Data for processing Block Start

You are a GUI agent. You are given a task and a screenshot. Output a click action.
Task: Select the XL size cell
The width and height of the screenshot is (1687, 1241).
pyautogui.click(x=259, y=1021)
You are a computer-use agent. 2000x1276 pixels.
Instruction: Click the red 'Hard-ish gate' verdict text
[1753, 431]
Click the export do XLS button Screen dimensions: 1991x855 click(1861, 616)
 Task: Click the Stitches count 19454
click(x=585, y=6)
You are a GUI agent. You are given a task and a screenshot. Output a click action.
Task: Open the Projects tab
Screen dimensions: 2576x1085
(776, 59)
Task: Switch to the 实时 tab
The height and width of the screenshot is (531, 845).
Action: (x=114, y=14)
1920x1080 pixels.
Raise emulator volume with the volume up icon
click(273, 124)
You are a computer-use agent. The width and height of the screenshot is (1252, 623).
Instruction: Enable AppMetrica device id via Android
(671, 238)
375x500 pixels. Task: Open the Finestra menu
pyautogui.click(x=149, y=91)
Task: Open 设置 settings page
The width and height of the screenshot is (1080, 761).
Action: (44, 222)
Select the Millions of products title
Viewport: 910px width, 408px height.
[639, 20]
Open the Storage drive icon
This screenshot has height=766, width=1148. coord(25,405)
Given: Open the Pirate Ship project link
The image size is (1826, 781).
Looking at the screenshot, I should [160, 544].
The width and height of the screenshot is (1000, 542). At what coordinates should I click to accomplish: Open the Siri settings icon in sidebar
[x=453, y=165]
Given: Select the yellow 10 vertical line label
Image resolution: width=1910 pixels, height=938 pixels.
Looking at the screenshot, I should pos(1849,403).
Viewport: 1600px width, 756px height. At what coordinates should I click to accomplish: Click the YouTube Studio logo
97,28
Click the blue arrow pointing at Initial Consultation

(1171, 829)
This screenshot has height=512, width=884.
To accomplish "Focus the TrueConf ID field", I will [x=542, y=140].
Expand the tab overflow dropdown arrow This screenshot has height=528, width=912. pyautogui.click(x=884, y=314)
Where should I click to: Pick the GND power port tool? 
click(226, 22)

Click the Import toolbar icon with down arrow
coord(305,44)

Data for processing Block End

◆ What is being asked: The lines above that hold the string "agent" are to be located and copied.

◆ Solution below:
You are a GUI agent. You are given a task and a screenshot. Output a click action.
You are a computer-use agent. 2000x1276 pixels.
You are a GUI agent. You are given a task and a screenshot. Output a click action.
You are a computer-use agent. The width and height of the screenshot is (1252, 623).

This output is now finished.